→ PROMPT
Swap "screenshot" for "screen capture" in the lines between the one holding "Describe the element at coordinates (59, 210)" and the one holding "Enregistrer au format", inclusive, and write those lines out again with everything else unchanged. Leave the pictures out.

→ Dataset records
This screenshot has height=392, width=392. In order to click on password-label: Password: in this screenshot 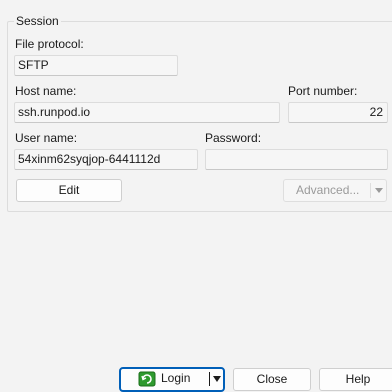, I will do `click(234, 138)`.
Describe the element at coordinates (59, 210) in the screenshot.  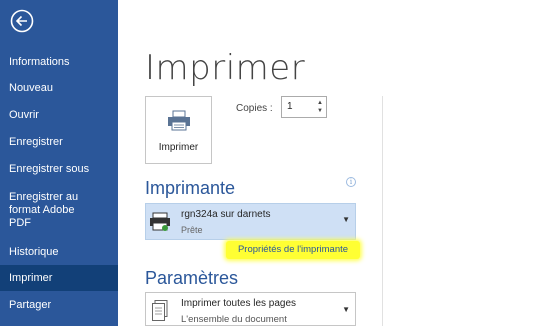
I see `sidebar-item-enregistrer-pdf: Enregistrer au format Adobe PDF` at that location.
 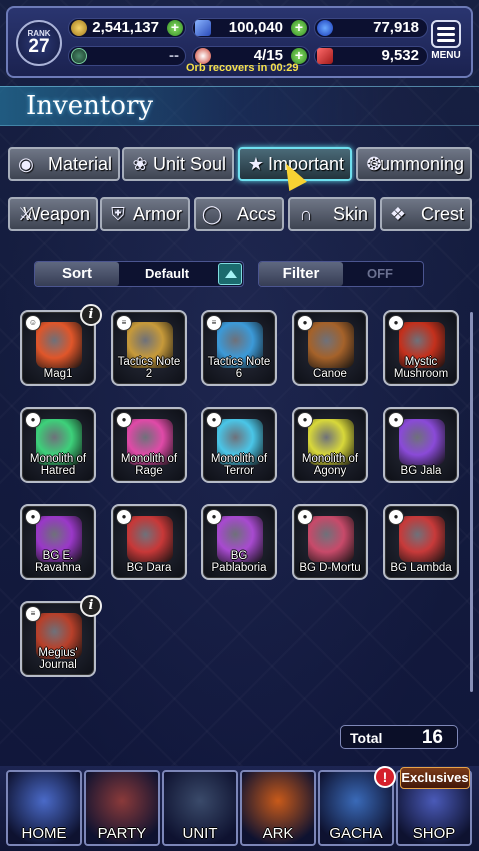 I want to click on blue-lapis-counter: 77,918, so click(x=371, y=28).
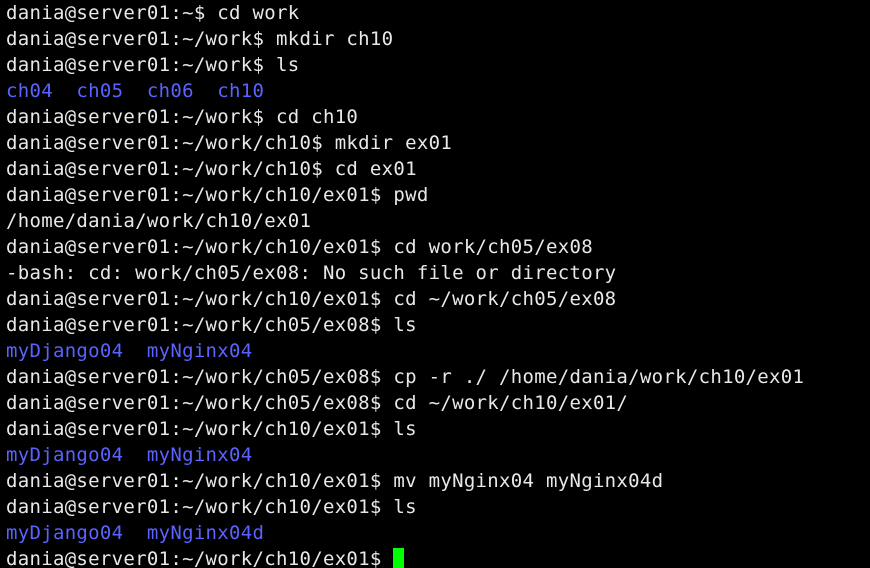  Describe the element at coordinates (218, 195) in the screenshot. I see `terminal-line-prompt: dania@server01:~/work/ch10/ex01$ pwd` at that location.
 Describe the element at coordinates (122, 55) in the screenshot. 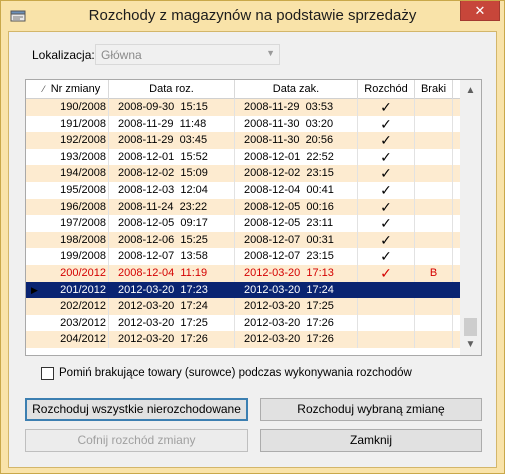

I see `location-value: Główna` at that location.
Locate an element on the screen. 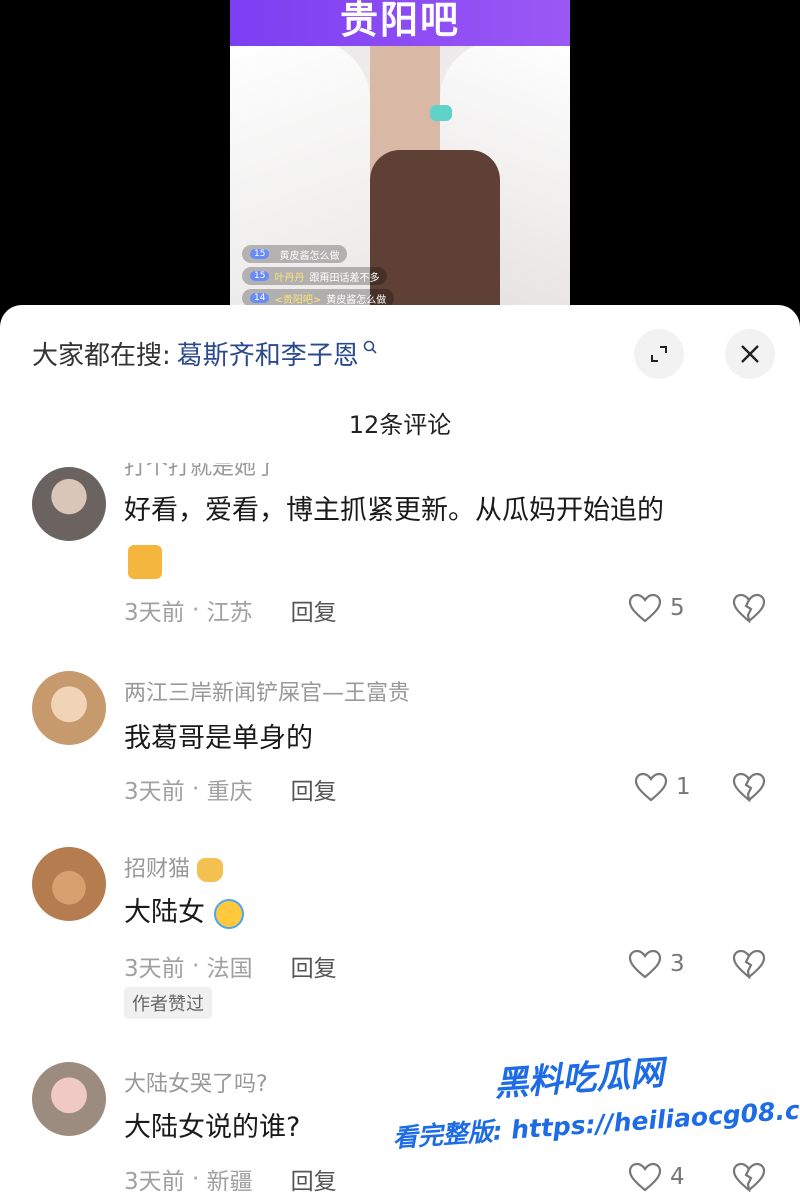  like-count: 5 is located at coordinates (678, 608).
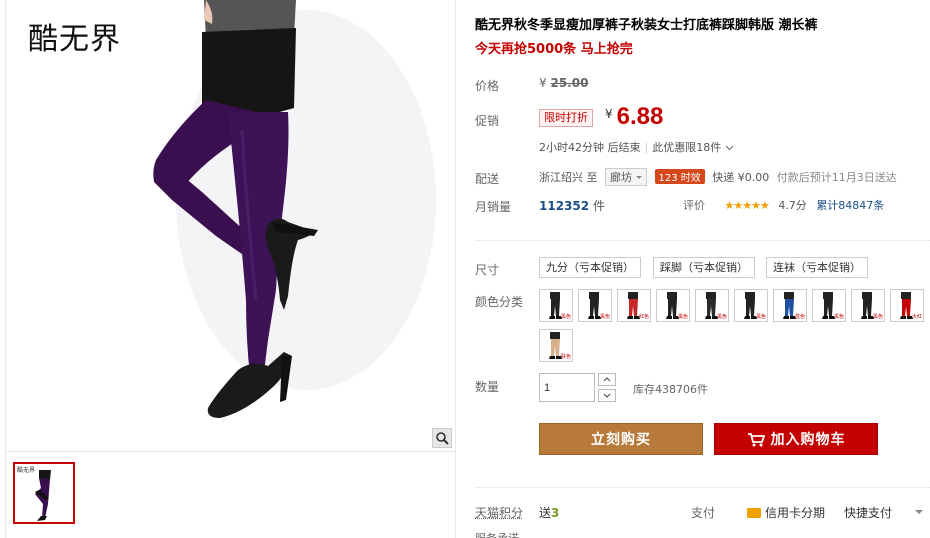  What do you see at coordinates (808, 440) in the screenshot?
I see `add-to-cart-label: 加入购物车` at bounding box center [808, 440].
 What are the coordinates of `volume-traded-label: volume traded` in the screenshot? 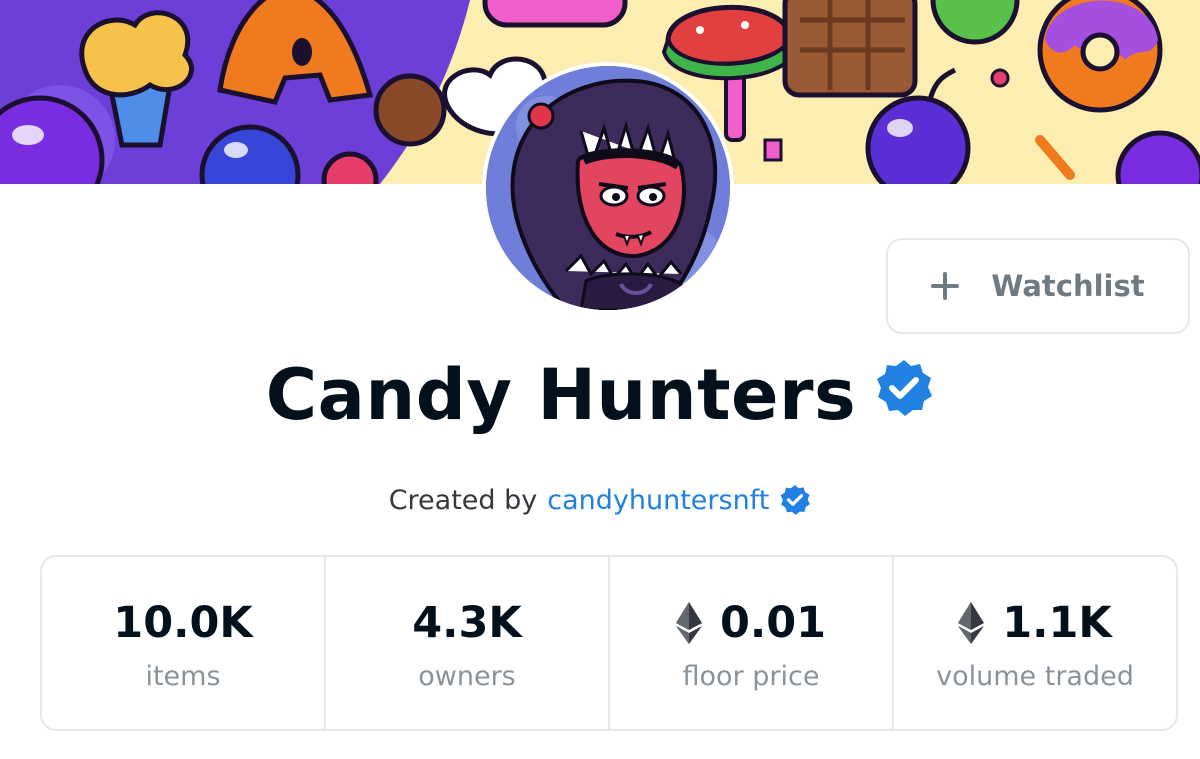 It's located at (1035, 676).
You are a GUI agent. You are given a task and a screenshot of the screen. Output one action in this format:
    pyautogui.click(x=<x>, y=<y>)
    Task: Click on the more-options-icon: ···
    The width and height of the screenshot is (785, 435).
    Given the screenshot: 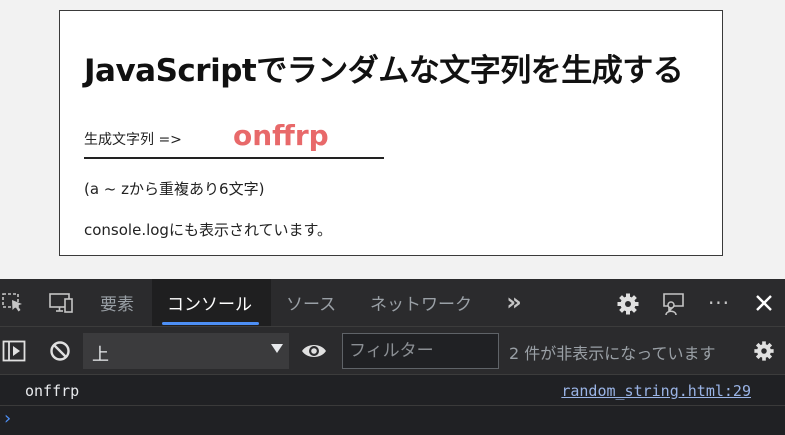 What is the action you would take?
    pyautogui.click(x=719, y=303)
    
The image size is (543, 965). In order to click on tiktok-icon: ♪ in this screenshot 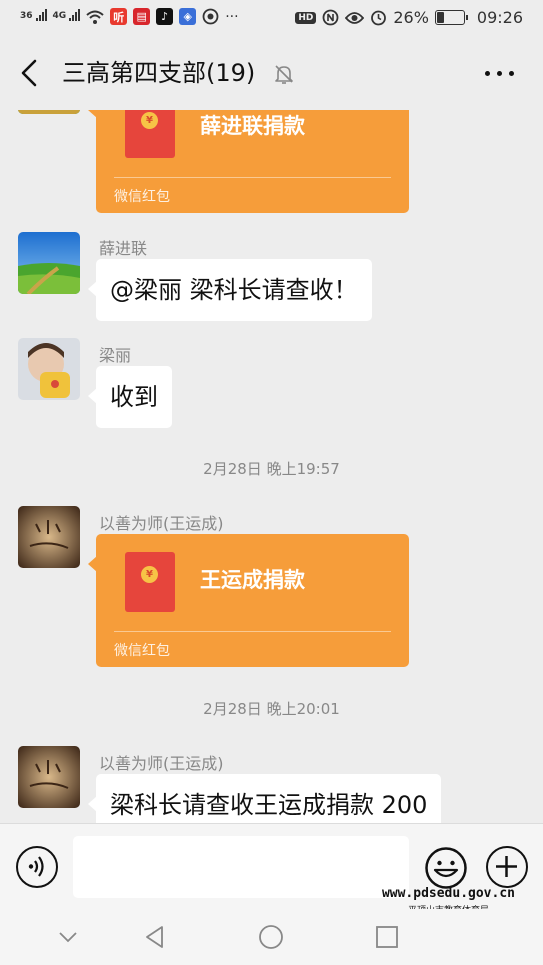, I will do `click(165, 16)`.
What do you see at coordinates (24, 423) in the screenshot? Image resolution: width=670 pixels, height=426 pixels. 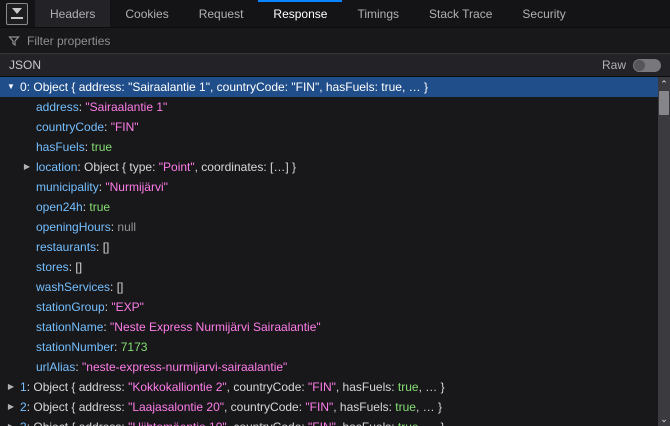 I see `json-segment-key: 3` at bounding box center [24, 423].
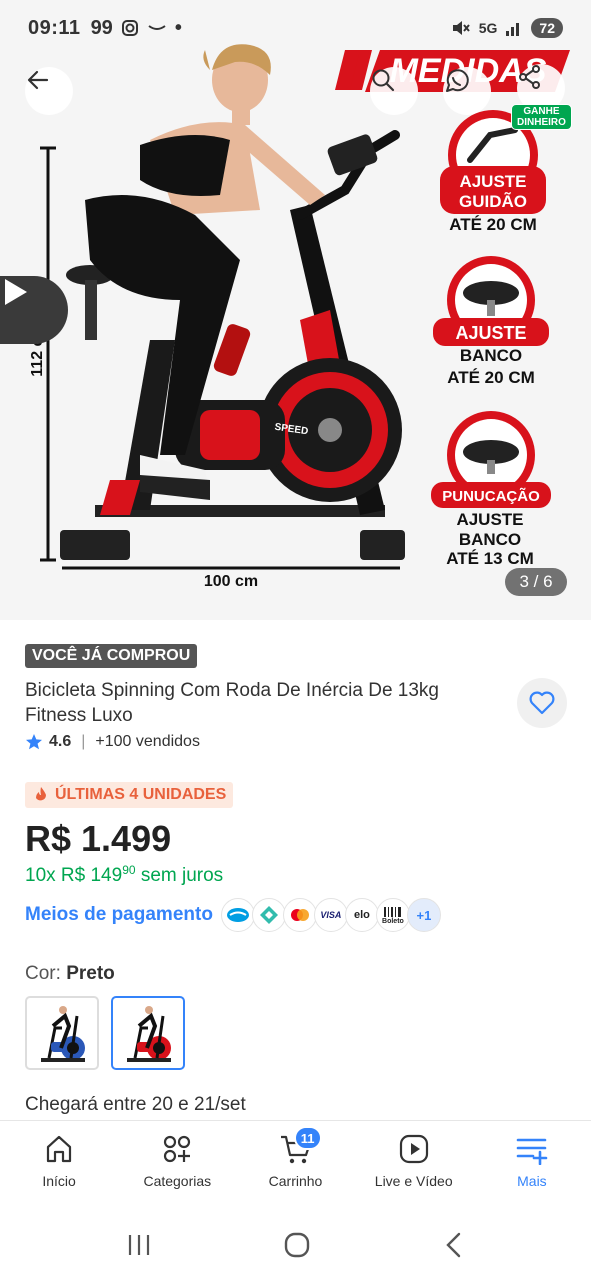 Image resolution: width=591 pixels, height=1280 pixels. I want to click on home-button-icon, so click(297, 1245).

→ ANSWER AREA
Describe the element at coordinates (59, 210) in the screen capture.  
I see `sidebar-item-enregistrer-pdf: Enregistrer au format Adobe PDF` at that location.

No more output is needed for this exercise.